We’ll see whether Stevens chooses to keep Tatum as a starter once Marcus Morris is healthy or shifts him to the bench to provide scoring punch there. Either way, having a rookie who is actually productive is quite a luxury.
Jaylen Brown isn’t afraid
Brown was the Celtics’ leading scorer on Tuesday, scoring 25 points on 24 shooting possessions. He also had no assists and three turnovers. Altogether, it wasn’t a terribly efficient night for the young Brown.
But the volume is interesting. As a rookie last season, Brown never took more than 16 field goal attempts in a game. He had 23 (plus a pair of free throws) on Tuesday. He stepped up. The quality of the shots needs to improve, and he has a lot to learn about moving the ball to open teammates. But for a defense-first athlete whose offense has been considered a work in progress, the aggressiveness he showed Tuesday was downright refreshing.

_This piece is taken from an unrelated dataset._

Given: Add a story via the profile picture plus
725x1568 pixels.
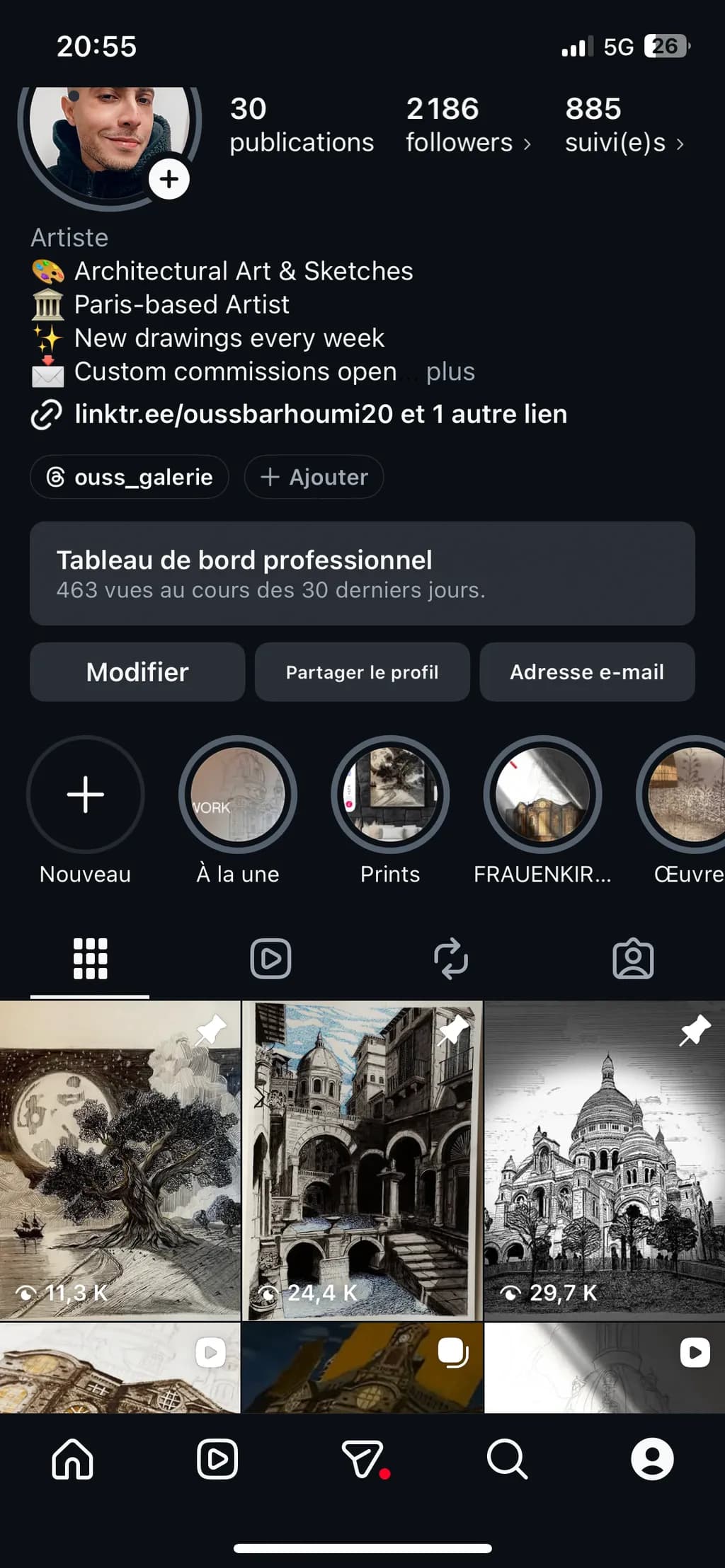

If the Celtics coaching staff can help him find his spots better, and he can learn how to play off Kyrie, Brown could make a real difference in Hayward’s absence.
The Celtics’ window is wide open
Perhaps the most important item to remember in considering the Celtics’ future without Hayward is that the horizon is vast. Hayward may miss the entirety of 2017-18, playoffs included.
But he signed a four-year deal with the Celtics, and he’s only 27 years old. Irving is 25. Brown only about to turn 21, and Tatum is a teenager. Al Horford is the team’s resident old man, but he’s just 31 with relatively low mileage thanks to a long college career and a few injury-shortened seasons.
If Hayward can’t play a meaningful NBA game until next October, all is not lost for the Celtics’ huge victory in landing him. There is always next year. That’s the beauty of Boston’s construction: The Celtics are built to win right now, and also tomorrow, and also next year, and also three years from now. There is time.
This brutal injury hurts Hayward physically and Boston psychologically. But the sun will rise on the Celtics again, and soon.